Given text:
As for MDAnalysis.core.groups.AtomGroup, during serialization, it will be pickled with its bound MDAnalysis.core.universe.Universe. This means that after unpickling, a new MDAnalysis.core.universe.Universe will be created and be attached to the new MDAnalysis.core.groups.AtomGroup. If the Universe is serialized with its MDAnalysis.core.groups.AtomGroup, they will still be bound together afterwards:

In [23]: import pickle

In [24]: from MDAnalysis.tests.datafiles import PSF, DCD

In [25]: u = mda.Universe(PSF, DCD)

In [26]: g = u.atoms

In [27]: g_pickled = pickle.loads(pickle.dumps(g))

In [28]: print("g_pickled.universe is u: ", u is g_pickled.universe)
g_pickled.universe is u:  False

In [29]: g_pickled, u_pickled = pickle.loads(pickle.dumps((g, u)))

In [30]: print("g_pickled.universe is u_pickled: ",
   ....:        u_pickled is g_pickled.universe)
   ....: 
g_pickled.universe is u_pickled:  True

If multiple MDAnalysis.core.groups.AtomGroups are bound to the same MDAnalysis.core.universe.Universe, they will also be bound to the same one after serialization:

In [31]: u = mda.Universe(PSF, DCD)

Dataset content:
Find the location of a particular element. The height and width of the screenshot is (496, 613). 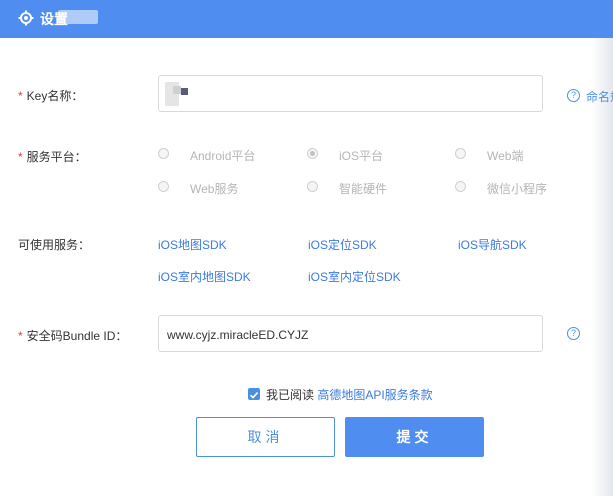

side-shadow is located at coordinates (602, 267).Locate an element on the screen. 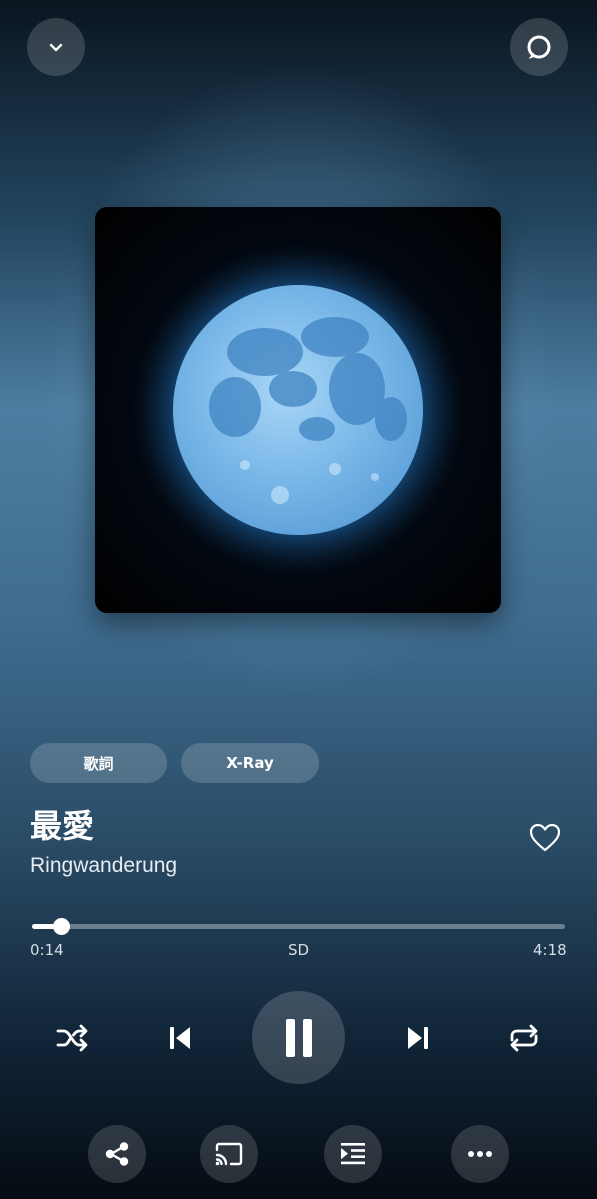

Problems and tasks:
a – Answer these questions about the MDAnalysis serialization excerpt:
(i) What is pickled together with an AtomGroup during serialization?
(ii) What does the print statement at In [28] output?
(iii) Which two names are imported from MDAnalysis.tests.datafiles?
b – Proceed with the MDAnalysis serialization excerpt from the point where it stops.

Answers for this exercise:
a –
(i) Its bound Universe.
(ii) g_pickled.universe is u:  False
(iii) PSF and DCD.

b –
In [32]: g = u.atoms[:2]

In [33]: h = u.atoms[2:4]

In [34]: g_pickled = pickle.loads(pickle.dumps(g))

In [35]: h_pickled = pickle.loads(pickle.dumps(h))

In [36]: print("g_pickled.universe is h_pickled.universe : ",
   ....:        g_pickled.universe is h_pickled.universe)
   ....: 
g_pickled.universe is h_pickled.universe :  False

In [37]: g_pickled, h_pickled = pickle.loads(pickle.dumps((g, h)))

In [38]: print("g_pickled.universe is h_pickled.universe: ",
   ....:        g_pickled.universe is h_pickled.universe)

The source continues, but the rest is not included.